Can you convert the lines below into a JSON list of strings, one string per line, with blank lines omitted?

Text and item location entries:
[BEGIN]
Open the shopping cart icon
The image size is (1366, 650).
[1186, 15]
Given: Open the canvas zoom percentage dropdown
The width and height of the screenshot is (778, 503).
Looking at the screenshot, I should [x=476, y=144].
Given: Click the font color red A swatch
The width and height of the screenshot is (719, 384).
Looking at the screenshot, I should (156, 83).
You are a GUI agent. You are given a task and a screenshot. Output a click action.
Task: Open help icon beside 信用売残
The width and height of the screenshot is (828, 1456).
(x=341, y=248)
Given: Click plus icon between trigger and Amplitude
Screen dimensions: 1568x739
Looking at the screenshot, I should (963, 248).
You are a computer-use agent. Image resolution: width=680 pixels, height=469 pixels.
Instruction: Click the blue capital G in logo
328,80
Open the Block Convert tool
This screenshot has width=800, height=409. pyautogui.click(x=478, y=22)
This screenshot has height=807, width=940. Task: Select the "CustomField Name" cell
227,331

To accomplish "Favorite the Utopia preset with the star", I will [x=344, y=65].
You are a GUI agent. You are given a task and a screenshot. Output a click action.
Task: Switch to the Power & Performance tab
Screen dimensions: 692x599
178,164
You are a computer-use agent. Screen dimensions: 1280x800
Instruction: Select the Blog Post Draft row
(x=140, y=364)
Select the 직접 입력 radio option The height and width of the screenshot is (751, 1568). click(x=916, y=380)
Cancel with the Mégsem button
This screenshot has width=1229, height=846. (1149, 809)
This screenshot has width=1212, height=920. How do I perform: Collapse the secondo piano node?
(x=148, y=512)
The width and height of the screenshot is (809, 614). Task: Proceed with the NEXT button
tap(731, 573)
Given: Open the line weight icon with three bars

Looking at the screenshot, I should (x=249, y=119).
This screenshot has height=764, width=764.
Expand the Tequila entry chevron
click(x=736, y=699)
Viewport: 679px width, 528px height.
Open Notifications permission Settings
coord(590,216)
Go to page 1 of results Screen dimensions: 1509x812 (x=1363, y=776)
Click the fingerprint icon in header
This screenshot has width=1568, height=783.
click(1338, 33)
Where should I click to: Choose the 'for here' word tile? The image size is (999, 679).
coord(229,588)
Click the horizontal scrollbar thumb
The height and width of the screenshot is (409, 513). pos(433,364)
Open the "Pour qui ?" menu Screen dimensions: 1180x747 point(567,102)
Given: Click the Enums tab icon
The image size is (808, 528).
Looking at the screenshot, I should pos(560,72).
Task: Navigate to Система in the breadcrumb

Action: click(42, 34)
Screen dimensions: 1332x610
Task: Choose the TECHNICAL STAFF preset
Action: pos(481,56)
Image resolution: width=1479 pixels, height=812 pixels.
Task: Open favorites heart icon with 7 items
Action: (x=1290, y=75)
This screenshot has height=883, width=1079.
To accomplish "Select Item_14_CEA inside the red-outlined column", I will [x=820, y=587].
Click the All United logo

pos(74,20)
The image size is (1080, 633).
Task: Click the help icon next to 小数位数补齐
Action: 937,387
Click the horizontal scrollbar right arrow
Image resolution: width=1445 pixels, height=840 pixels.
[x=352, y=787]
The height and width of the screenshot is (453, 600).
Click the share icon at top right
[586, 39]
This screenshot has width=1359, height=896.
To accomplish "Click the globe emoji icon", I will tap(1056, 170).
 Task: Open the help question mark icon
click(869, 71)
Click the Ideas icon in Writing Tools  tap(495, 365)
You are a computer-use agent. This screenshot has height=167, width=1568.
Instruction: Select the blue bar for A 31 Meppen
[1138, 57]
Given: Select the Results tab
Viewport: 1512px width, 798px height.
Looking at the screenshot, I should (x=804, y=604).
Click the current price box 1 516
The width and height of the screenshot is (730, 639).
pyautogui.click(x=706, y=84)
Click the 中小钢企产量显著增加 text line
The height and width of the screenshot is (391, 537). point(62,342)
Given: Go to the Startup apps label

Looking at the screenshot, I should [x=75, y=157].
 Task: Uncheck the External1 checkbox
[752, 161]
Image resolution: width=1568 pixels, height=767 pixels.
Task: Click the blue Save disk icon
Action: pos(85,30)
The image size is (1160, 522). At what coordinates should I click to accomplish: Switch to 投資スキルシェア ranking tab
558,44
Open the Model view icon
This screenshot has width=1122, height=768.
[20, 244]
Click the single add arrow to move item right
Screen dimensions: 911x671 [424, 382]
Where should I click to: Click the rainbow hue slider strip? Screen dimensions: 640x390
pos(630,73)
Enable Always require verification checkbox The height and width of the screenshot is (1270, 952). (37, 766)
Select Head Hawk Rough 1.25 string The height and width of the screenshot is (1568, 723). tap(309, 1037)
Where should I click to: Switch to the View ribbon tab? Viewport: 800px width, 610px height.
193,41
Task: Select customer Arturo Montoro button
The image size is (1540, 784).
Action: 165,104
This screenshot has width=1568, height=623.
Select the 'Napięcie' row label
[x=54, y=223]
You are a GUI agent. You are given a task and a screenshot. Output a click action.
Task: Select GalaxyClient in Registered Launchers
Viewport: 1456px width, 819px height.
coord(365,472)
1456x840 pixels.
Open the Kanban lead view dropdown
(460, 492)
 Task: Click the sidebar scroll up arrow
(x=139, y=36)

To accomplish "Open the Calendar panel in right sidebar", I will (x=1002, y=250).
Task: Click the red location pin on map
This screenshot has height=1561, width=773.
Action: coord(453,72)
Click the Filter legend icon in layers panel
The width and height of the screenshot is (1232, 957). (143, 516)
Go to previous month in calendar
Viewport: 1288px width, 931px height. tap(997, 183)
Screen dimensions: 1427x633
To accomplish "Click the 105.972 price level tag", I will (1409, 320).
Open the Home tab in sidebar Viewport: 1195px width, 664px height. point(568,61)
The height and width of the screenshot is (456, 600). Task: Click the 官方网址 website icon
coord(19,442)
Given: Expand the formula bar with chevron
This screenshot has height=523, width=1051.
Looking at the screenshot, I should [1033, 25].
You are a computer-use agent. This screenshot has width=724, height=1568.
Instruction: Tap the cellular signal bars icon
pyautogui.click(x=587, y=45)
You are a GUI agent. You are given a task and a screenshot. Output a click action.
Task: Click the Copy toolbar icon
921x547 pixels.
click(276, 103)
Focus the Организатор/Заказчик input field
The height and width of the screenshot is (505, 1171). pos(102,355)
[END]
THE ANSWER:
[
  "Open the shopping cart icon",
  "The image size is (1366, 650).",
  "[1186, 15]",
  "Given: Open the canvas zoom percentage dropdown",
  "The width and height of the screenshot is (778, 503).",
  "Looking at the screenshot, I should [x=476, y=144].",
  "Given: Click the font color red A swatch",
  "The width and height of the screenshot is (719, 384).",
  "Looking at the screenshot, I should (156, 83).",
  "You are a GUI agent. You are given a task and a screenshot. Output a click action.",
  "Task: Open help icon beside 信用売残",
  "The width and height of the screenshot is (828, 1456).",
  "(x=341, y=248)",
  "Given: Click plus icon between trigger and Amplitude",
  "Screen dimensions: 1568x739",
  "Looking at the screenshot, I should (963, 248).",
  "You are a computer-use agent. Image resolution: width=680 pixels, height=469 pixels.",
  "Instruction: Click the blue capital G in logo",
  "328,80",
  "Open the Block Convert tool",
  "This screenshot has width=800, height=409. pyautogui.click(x=478, y=22)",
  "This screenshot has height=807, width=940. Task: Select the \"CustomField Name\" cell",
  "227,331",
  "To accomplish \"Favorite the Utopia preset with the star\", I will [x=344, y=65].",
  "You are a GUI agent. You are given a task and a screenshot. Output a click action.",
  "Task: Switch to the Power & Performance tab",
  "Screen dimensions: 692x599",
  "178,164",
  "You are a computer-use agent. Screen dimensions: 1280x800",
  "Instruction: Select the Blog Post Draft row",
  "(x=140, y=364)",
  "Select the 직접 입력 radio option The height and width of the screenshot is (751, 1568). click(x=916, y=380)",
  "Cancel with the Mégsem button",
  "This screenshot has width=1229, height=846. (1149, 809)",
  "This screenshot has width=1212, height=920. How do I perform: Collapse the secondo piano node?",
  "(x=148, y=512)",
  "The width and height of the screenshot is (809, 614). Task: Proceed with the NEXT button",
  "tap(731, 573)",
  "Given: Open the line weight icon with three bars",
  "Looking at the screenshot, I should (x=249, y=119).",
  "This screenshot has height=764, width=764.",
  "Expand the Tequila entry chevron",
  "click(x=736, y=699)",
  "Viewport: 679px width, 528px height.",
  "Open Notifications permission Settings",
  "coord(590,216)",
  "Go to page 1 of results Screen dimensions: 1509x812 (x=1363, y=776)",
  "Click the fingerprint icon in header",
  "This screenshot has width=1568, height=783.",
  "click(1338, 33)",
  "Where should I click to: Choose the 'for here' word tile? The image size is (999, 679).",
  "coord(229,588)",
  "Click the horizontal scrollbar thumb",
  "The height and width of the screenshot is (409, 513). pos(433,364)",
  "Open the \"Pour qui ?\" menu Screen dimensions: 1180x747 point(567,102)",
  "Given: Click the Enums tab icon",
  "The image size is (808, 528).",
  "Looking at the screenshot, I should pos(560,72).",
  "Task: Navigate to Система in the breadcrumb",
  "Action: click(42, 34)",
  "Screen dimensions: 1332x610",
  "Task: Choose the TECHNICAL STAFF preset",
  "Action: pos(481,56)",
  "Image resolution: width=1479 pixels, height=812 pixels.",
  "Task: Open favorites heart icon with 7 items",
  "Action: (x=1290, y=75)",
  "This screenshot has height=883, width=1079.",
  "To accomplish \"Select Item_14_CEA inside the red-outlined column\", I will [x=820, y=587].",
  "Click the All United logo",
  "pos(74,20)",
  "The image size is (1080, 633).",
  "Task: Click the help icon next to 小数位数补齐",
  "Action: 937,387",
  "Click the horizontal scrollbar right arrow",
  "Image resolution: width=1445 pixels, height=840 pixels.",
  "[x=352, y=787]",
  "The height and width of the screenshot is (453, 600).",
  "Click the share icon at top right",
  "[586, 39]",
  "This screenshot has width=1359, height=896.",
  "To accomplish \"Click the globe emoji icon\", I will tap(1056, 170).",
  " Task: Open the help question mark icon",
  "click(869, 71)",
  "Click the Ideas icon in Writing Tools  tap(495, 365)",
  "You are a computer-use agent. This screenshot has height=167, width=1568.",
  "Instruction: Select the blue bar for A 31 Meppen",
  "[1138, 57]",
  "Given: Select the Results tab",
  "Viewport: 1512px width, 798px height.",
  "Looking at the screenshot, I should (x=804, y=604).",
  "Click the current price box 1 516",
  "The width and height of the screenshot is (730, 639).",
  "pyautogui.click(x=706, y=84)",
  "Click the 中小钢企产量显著增加 text line",
  "The height and width of the screenshot is (391, 537). point(62,342)",
  "Given: Go to the Startup apps label",
  "Looking at the screenshot, I should [x=75, y=157].",
  " Task: Uncheck the External1 checkbox",
  "[752, 161]",
  "Image resolution: width=1568 pixels, height=767 pixels.",
  "Task: Click the blue Save disk icon",
  "Action: pos(85,30)",
  "The image size is (1160, 522). At what coordinates should I click to accomplish: Switch to 投資スキルシェア ranking tab",
  "558,44",
  "Open the Model view icon",
  "This screenshot has width=1122, height=768.",
  "[20, 244]",
  "Click the single add arrow to move item right",
  "Screen dimensions: 911x671 [424, 382]",
  "Where should I click to: Click the rainbow hue slider strip? Screen dimensions: 640x390",
  "pos(630,73)",
  "Enable Always require verification checkbox The height and width of the screenshot is (1270, 952). (37, 766)",
  "Select Head Hawk Rough 1.25 string The height and width of the screenshot is (1568, 723). tap(309, 1037)",
  "Where should I click to: Switch to the View ribbon tab? Viewport: 800px width, 610px height.",
  "193,41",
  "Task: Select customer Arturo Montoro button",
  "The image size is (1540, 784).",
  "Action: 165,104",
  "This screenshot has width=1568, height=623.",
  "Select the 'Napięcie' row label",
  "[x=54, y=223]",
  "You are a GUI agent. You are given a task and a screenshot. Output a click action.",
  "Task: Select GalaxyClient in Registered Launchers",
  "Viewport: 1456px width, 819px height.",
  "coord(365,472)",
  "1456x840 pixels.",
  "Open the Kanban lead view dropdown",
  "(460, 492)",
  " Task: Click the sidebar scroll up arrow",
  "(x=139, y=36)",
  "To accomplish \"Open the Calendar panel in right sidebar\", I will (x=1002, y=250).",
  "Task: Click the red location pin on map",
  "This screenshot has height=1561, width=773.",
  "Action: coord(453,72)",
  "Click the Filter legend icon in layers panel",
  "The width and height of the screenshot is (1232, 957). (143, 516)",
  "Go to previous month in calendar",
  "Viewport: 1288px width, 931px height. tap(997, 183)",
  "Screen dimensions: 1427x633",
  "To accomplish \"Click the 105.972 price level tag\", I will (1409, 320).",
  "Open the Home tab in sidebar Viewport: 1195px width, 664px height. point(568,61)",
  "The height and width of the screenshot is (456, 600). Task: Click the 官方网址 website icon",
  "coord(19,442)",
  "Given: Expand the formula bar with chevron",
  "This screenshot has height=523, width=1051.",
  "Looking at the screenshot, I should [1033, 25].",
  "You are a computer-use agent. This screenshot has width=724, height=1568.",
  "Instruction: Tap the cellular signal bars icon",
  "pyautogui.click(x=587, y=45)",
  "You are a GUI agent. You are given a task and a screenshot. Output a click action.",
  "Task: Click the Copy toolbar icon",
  "921x547 pixels.",
  "click(276, 103)",
  "Focus the Организатор/Заказчик input field",
  "The height and width of the screenshot is (505, 1171). pos(102,355)"
]